** What this exercise asks **
1) Name every law dictionary that the text on definitions of "citizen" cites as a source.
2) From the text on definitions of "citizen," reproduce the passage that opens with the words containing "As part of their" and closes with "the corresponding duties.".

** Quoted passage **
[START]

As part of their sturdy foundation, our programs rely upon comprehending legalese, as well as portions of the laws, acts, codes, and statutes below which are explained as needed in your program:
Citizen: In general. A member of a free city or jural society, (civitas) possessing all the rights and privileges which can be enjoyed by any person under its constitution and government, and subject to the corresponding duties.
In American law. One who, under the constitution and laws of the United States, or of a particular state, and by virtue of birth or naturalization within the jurisdiction, is a member of the political community, owing allegiance and being entitled to the enjoyment of full civil rights. - Black's Law Dictionary, 1st, 2nd, 3rd, and 4th Editions
Citizen: One who, under the Constitution and laws of the United States, or of a particular state, is a member of the political community, owing allegiance and being entitled to the enjoyment of full civil rights. All persons born or naturalized in the United States, and subject to the jurisdiction thereof, are citizens of the United States and of the state wherein they reside. U.S. Constitution 14th Amendment. - Black's Law Dictionary, 5th, and 6th Editions
Citizen: 1. A person who, by either birth or naturalization, is a member of a political community, owing allegiance to the community and being entitled to enjoy all its civil rights and protections; a member of the civil state, entitled to all its privileges. - Black's Law Dictionary, 7th, 8th, 9th, and 10th Editions
Citizen: One who has acquired citizenship by birth, naturalization, or other lawful means; in a popular but nonethless appropriate sense of the term, one who by birth, naturalization, or other means, is a member of an independent political society. - Ballentine's Law Dictionary, 3rd Edition
Citizen: persons. One who under the constitution and laws of the United States, has a right to vote for representatives in congress and other public officers, and who is qualified to fill offices in the gift of the people. Citizens are either native or naturalized. Native citizens may fill any office; naturalized citizens may be elected or appointed to any office under the constitution of the United States, except the office of president. The constitution provides, that "the citizens of each state shall be entitled to all the prvileges and immunities of citizens in the several states." - Bouvier's Law Dictionary, 1st Edition
When you examine the words used in the definition of citizen, you see they used "privileges," which are granted by a government. They used "person," which means corporation. They used "constitution," which means bankruptcy compact. They used "subject," which means the person or thing. So, there's no doubt a citizen is not free.

[END]

** Records shown **

[START]

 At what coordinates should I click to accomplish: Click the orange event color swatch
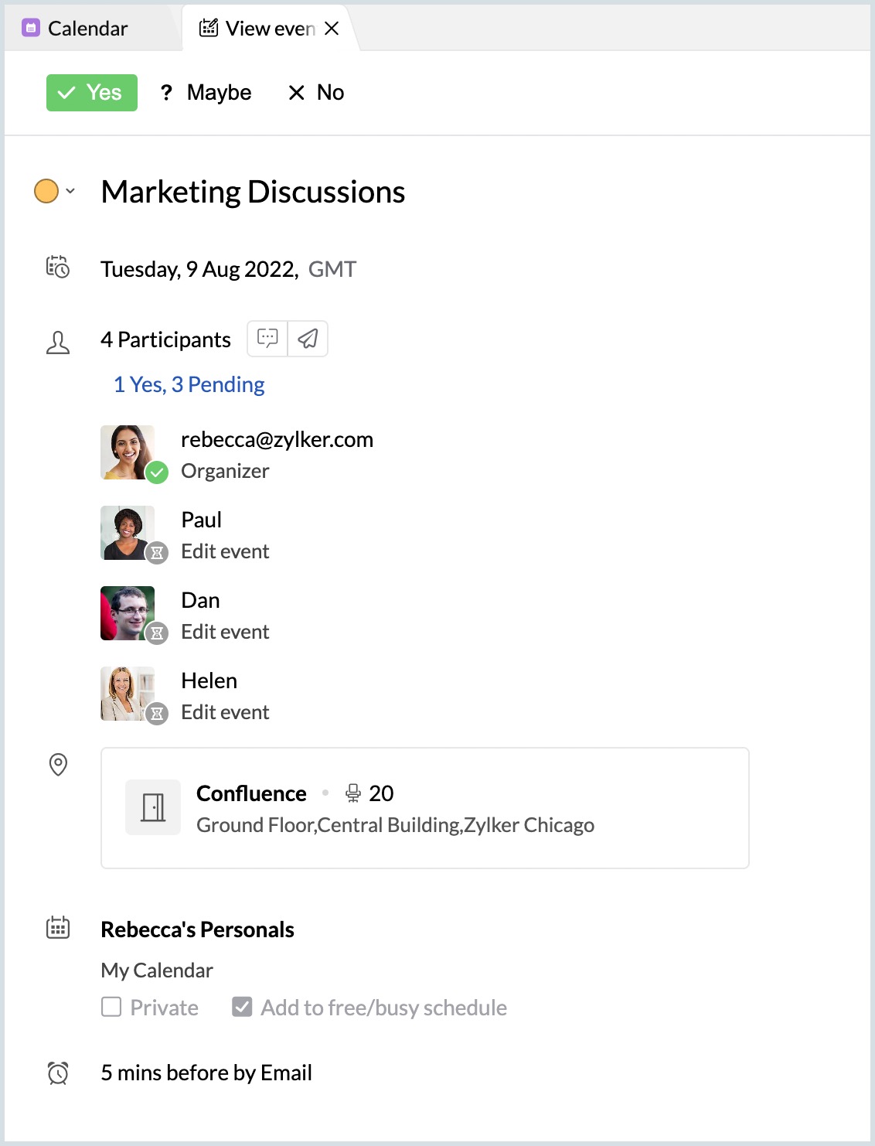point(46,191)
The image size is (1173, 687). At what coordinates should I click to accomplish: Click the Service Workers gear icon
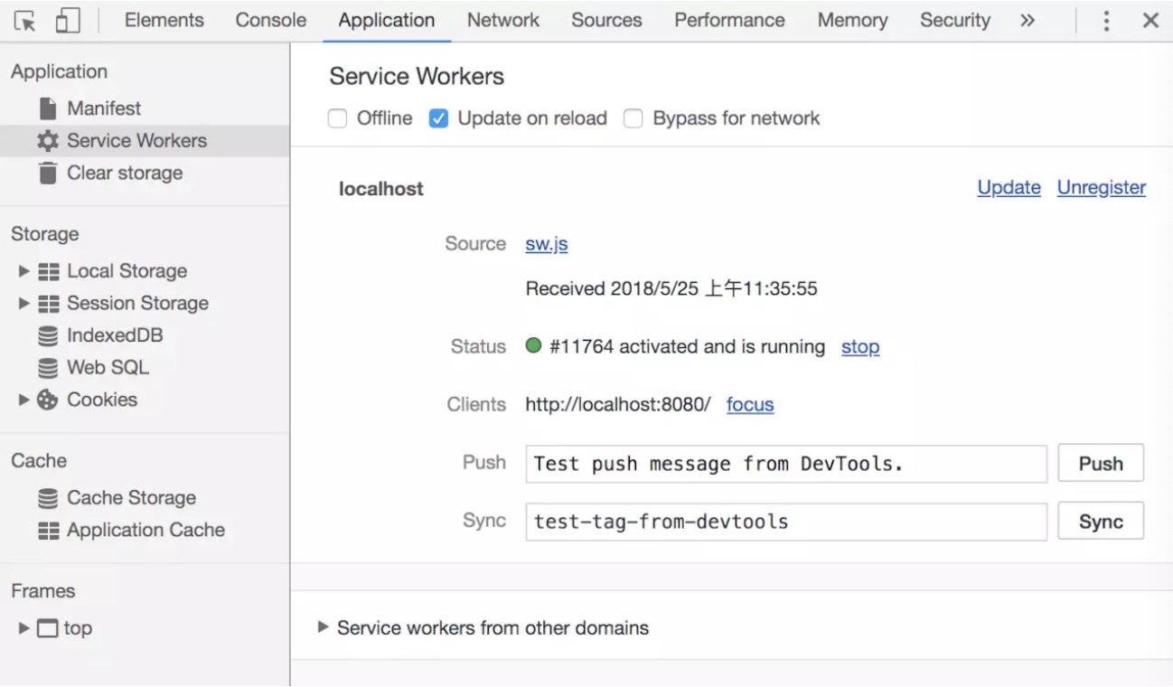pyautogui.click(x=49, y=140)
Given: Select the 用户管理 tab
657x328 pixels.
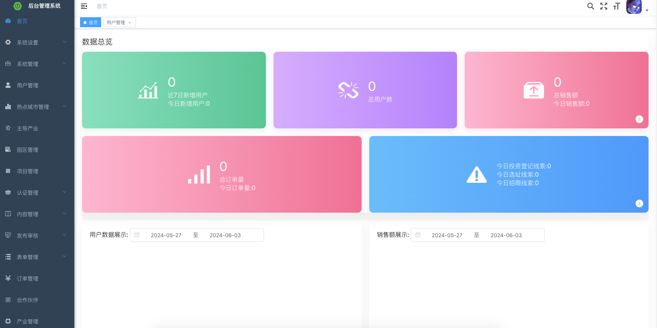Looking at the screenshot, I should pos(116,23).
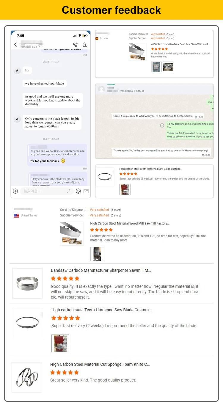This screenshot has width=223, height=405.
Task: Click the smiley reaction icon on green message
Action: [x=162, y=125]
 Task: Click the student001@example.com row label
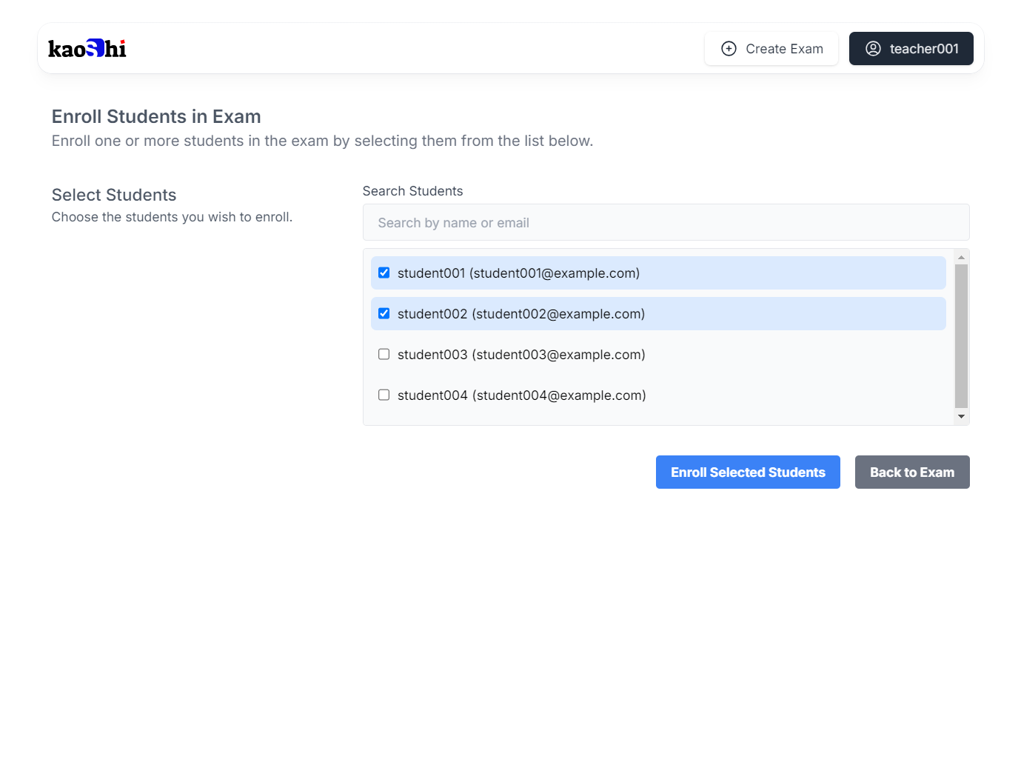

[END]

** Task-by-task results **
1)
Black's Law Dictionary
Ballentine's Law Dictionary
Bouvier's Law Dictionary

2)
As part of their sturdy foundation, our programs rely upon comprehending legalese, as well as portions of the laws, acts, codes, and statutes below which are explained as needed in your program:
Citizen: In general. A member of a free city or jural society, (civitas) possessing all the rights and privileges which can be enjoyed by any person under its constitution and government, and subject to the corresponding duties.